EUROPE - A panel of institutional investors has expressed its doubt over the added value of non-cap-weighted indices such as fundamental indices.

A discussion about new forms of indices and benchmarks at Edhec Pension Fund conference in Paris saw Alan Dubois, chairman of Lyxor Asset Management, Tomas Franzén, head of asset allocation at SEK181 (€19.4bn) AP2 buffer fund, and Theo Jeurissen, chief investment officer of the €33bn Dutch metal pension fund PMT criticise a presentation about the increasing focus on new forms of indices.

Dubois argued the trend towards these type of indices could lead a self-fulfilling prophecy.

"It could create a market phenomenon, like reduction of very high market caps, and could lead to performance of these indices just because everybody invests in them," said Dubois.

"It is an interesting trend, but should be arbitraged as soon as possible," he suggested.

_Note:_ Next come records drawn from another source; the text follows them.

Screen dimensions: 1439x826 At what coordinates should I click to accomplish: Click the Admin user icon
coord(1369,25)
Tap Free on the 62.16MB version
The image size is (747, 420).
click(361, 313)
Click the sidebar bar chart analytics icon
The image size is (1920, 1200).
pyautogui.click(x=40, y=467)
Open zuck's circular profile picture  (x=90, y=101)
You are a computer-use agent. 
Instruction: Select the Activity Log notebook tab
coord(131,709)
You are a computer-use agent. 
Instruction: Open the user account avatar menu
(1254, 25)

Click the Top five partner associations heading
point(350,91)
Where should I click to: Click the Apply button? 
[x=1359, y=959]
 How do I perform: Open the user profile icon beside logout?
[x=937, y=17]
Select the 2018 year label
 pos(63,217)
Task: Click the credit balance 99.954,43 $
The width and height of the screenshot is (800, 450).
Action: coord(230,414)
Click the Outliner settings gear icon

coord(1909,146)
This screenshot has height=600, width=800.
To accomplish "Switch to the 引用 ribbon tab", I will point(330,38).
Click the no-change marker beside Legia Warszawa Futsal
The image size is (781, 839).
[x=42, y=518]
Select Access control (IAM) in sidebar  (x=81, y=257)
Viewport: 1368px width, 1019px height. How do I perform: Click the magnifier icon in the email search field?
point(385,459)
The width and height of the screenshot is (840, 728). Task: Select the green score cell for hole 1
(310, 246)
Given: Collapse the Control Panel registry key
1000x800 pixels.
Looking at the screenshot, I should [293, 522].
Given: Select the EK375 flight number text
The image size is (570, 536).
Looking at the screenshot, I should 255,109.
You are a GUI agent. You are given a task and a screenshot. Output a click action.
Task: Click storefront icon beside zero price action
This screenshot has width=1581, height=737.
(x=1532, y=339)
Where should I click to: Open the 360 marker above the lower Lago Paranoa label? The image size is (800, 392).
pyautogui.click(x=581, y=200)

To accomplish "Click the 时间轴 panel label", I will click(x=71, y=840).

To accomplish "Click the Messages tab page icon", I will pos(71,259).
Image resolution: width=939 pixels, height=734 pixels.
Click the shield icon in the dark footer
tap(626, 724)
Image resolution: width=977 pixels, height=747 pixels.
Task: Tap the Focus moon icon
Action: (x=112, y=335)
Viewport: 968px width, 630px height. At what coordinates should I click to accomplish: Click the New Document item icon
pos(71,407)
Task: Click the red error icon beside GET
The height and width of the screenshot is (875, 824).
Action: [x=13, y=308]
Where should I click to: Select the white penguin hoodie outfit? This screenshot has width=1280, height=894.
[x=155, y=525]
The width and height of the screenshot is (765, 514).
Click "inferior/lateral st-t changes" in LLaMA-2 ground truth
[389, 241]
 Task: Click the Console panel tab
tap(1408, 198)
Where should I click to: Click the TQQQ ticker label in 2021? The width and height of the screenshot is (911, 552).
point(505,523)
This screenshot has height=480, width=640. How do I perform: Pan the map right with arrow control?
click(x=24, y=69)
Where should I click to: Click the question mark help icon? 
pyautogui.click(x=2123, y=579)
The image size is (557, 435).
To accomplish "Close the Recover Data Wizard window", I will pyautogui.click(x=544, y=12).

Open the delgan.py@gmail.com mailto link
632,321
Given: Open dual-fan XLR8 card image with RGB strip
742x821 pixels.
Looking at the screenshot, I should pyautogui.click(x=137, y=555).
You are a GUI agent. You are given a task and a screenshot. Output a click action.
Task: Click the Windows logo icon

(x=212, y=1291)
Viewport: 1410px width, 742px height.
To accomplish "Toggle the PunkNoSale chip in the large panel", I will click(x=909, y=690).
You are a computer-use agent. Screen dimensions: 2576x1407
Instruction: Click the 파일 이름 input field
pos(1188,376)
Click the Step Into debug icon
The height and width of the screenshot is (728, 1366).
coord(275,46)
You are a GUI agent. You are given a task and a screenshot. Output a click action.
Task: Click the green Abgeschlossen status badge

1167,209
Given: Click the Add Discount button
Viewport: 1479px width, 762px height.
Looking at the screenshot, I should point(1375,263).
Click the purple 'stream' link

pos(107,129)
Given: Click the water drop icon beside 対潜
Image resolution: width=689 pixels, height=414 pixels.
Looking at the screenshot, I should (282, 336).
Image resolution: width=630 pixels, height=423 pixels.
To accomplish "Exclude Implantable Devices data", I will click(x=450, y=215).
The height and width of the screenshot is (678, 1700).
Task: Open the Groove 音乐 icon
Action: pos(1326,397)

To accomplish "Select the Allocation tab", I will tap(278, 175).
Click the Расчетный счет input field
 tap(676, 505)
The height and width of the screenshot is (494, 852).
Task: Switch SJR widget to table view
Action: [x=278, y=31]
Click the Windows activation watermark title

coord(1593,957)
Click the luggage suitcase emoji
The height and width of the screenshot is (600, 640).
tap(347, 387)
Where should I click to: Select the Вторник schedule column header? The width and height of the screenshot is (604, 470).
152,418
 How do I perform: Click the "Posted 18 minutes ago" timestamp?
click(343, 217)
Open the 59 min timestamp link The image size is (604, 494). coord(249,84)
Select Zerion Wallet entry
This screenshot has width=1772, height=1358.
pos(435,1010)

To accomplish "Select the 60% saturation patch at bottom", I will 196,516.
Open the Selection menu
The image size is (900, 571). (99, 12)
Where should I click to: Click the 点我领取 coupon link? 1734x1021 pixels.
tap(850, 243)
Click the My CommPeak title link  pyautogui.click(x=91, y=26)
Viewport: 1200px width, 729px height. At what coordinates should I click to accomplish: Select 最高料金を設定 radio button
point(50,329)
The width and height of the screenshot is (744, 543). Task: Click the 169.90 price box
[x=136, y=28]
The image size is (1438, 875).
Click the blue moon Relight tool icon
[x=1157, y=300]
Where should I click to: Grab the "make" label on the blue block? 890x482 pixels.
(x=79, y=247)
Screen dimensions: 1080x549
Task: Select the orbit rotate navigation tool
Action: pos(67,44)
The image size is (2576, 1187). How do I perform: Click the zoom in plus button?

AP2's Franzén outlined that fundamental indices outperforming the market-cap-weighting suggests "it is the market-cap-indices that are flawed and not necessarily the alternatives that are, per se, intelligent".

He continued: "If we accept the idea that there is noise and pricing error, which leads to a constant overweighting over overvalued stocks and underweighting of undervalued stocks, that is what produces this return drag. I presume that any scheme that breaks the link between price and allocation is going to be better."

According to Franzén, indices are the consequence of the market itself, rather than a sign of the strategy.

"If we start by believing the market is efficient, then I guess value, and small-cap premiums for that matter, should be seen as compensation for taking on more systemic risk," he said.

"If we start, on the other hand, by saying that markets are not necessarily completely efficient, then maybe those excess returns could be explained by for instance behavioural anomalies.

"As long as a value premium is not compensation for an obvious risk in your portfolio, then I think this doesn't matter very much. It is interesting obviously, but it doesn't really matter," he concluded.

Theo Jeurissen said he believes diversification is one of the basics of investing and hence welcomes research into new form of indices and benchmarks, but warned funds have to look into these topics very carefully.